Mapping

Mapping in geordi is done by way of an array of rule definitions, looked up by the data source name (i.e. index name) and item type (for example, ninjatune/release, or test_index/artist). The rules are within geordi/data/mapping/indexes/, in a file by index name, which exports a dictionary mapping item type to a list of rules.

The rule language is defined by a set of other files within geordi/data/mapping, especially geordi/data/mapping/rule.py and geordi/data/mapping/extract.py; in general, rules specify a path within the source data (potentially including some choices to be made by the extractor, e.g. to continue within every element of an array, or to continue along some keys of a dictionary but not others) and a destination path to which the data should be mapped.
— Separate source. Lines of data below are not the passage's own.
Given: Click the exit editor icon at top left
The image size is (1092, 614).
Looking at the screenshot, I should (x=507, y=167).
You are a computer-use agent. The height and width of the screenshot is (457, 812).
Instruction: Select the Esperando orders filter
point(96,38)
Though there are defaults, rules are generally expected to provide a condition (i.e., which values to accept, defaulting to all) and an ordering value (i.e., where in the result array to put the value, defaulting to None to specify the order doesn’t matter).

Rules are also permitted to provide information about links (to other data items; the types of these links will be determined by the destination path of the rule), a function to transform the data before insertion, and may specify a node to which the destination applies (defaulting to “the node corresponding to the data item being mapped”; this functionality is to be used when an index provides information about linked entities within the data for another entity, but does not provide separate information about the linked entity, e.g. provides artist type information in a release listing).
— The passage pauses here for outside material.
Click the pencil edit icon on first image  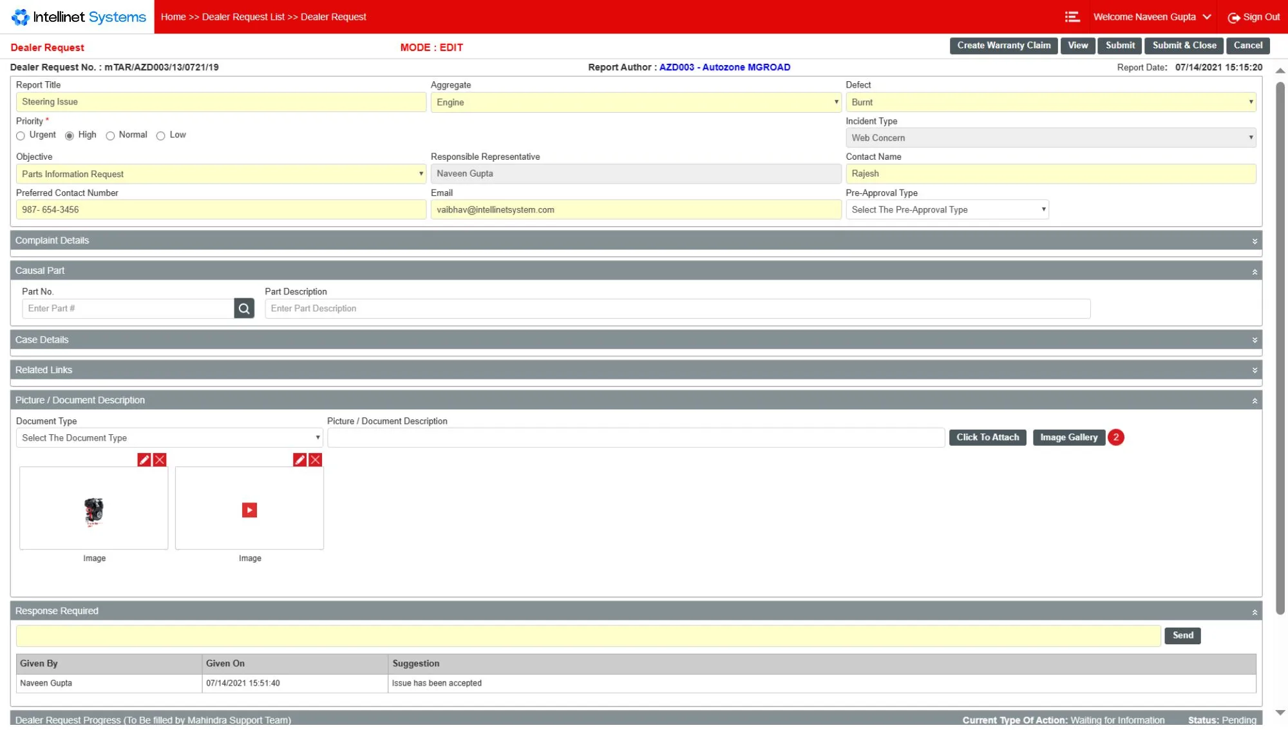coord(144,459)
For more information, it’s recommended to look at the various indexes’ mapping rules.

Weaknesses

  • It’s not currently possible to have a rule depend on multiple locations in the source data – while choices can be made, if e.g. it’s possible for the index to provide more than one track title and more than one track title version for each track, a cross product can’t be generated to e.g. have the track name suggestions be [“title 1 (version 1)”, “title 2 (version 1)”, “title 1 (version 2)”, “title 2 (version 2)”]. This could be fixed by making it possible for rules to generate multiple values, and using a ‘transform’ function at a higher level in the tree.